__Work item__
Repeat the following data exactly, omitting pictures.

(Data begins)

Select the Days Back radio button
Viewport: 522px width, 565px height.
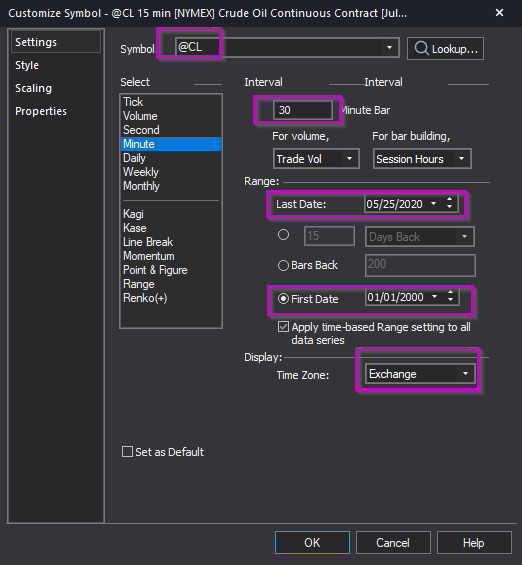coord(284,235)
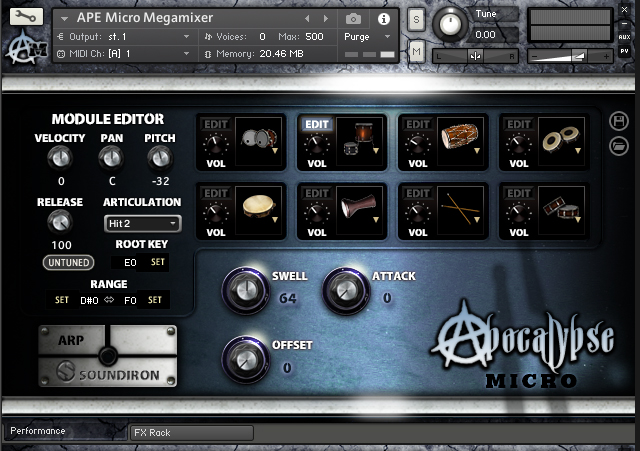This screenshot has width=640, height=451.
Task: Click SET next to Root Key E0
Action: coord(158,263)
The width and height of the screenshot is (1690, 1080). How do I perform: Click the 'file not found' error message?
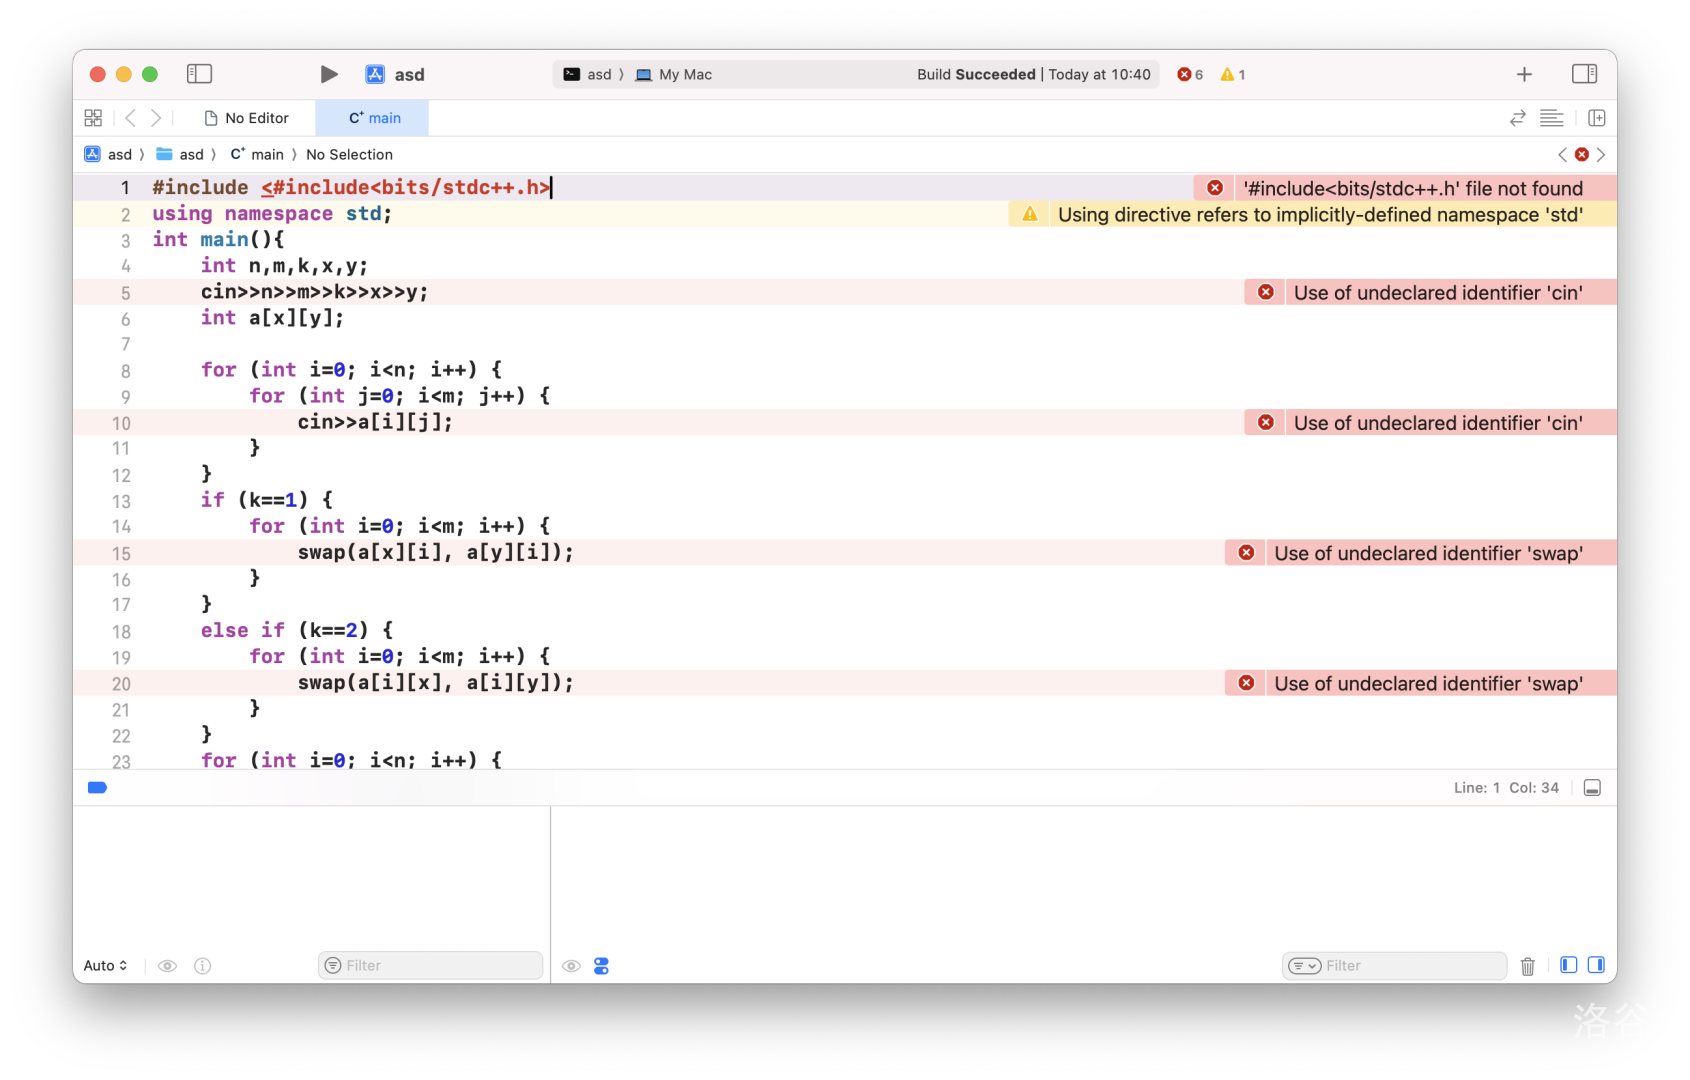(1412, 188)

(Data ends)

__Response__
Select the Days Back radio button
Viewport: 522px width, 565px height.
coord(284,235)
This screenshot has width=640, height=451.
Task: Click SET next to Root Key E0
Action: coord(158,263)
The width and height of the screenshot is (1690, 1080). How do I perform: Click the 'file not found' error message?
(1412, 188)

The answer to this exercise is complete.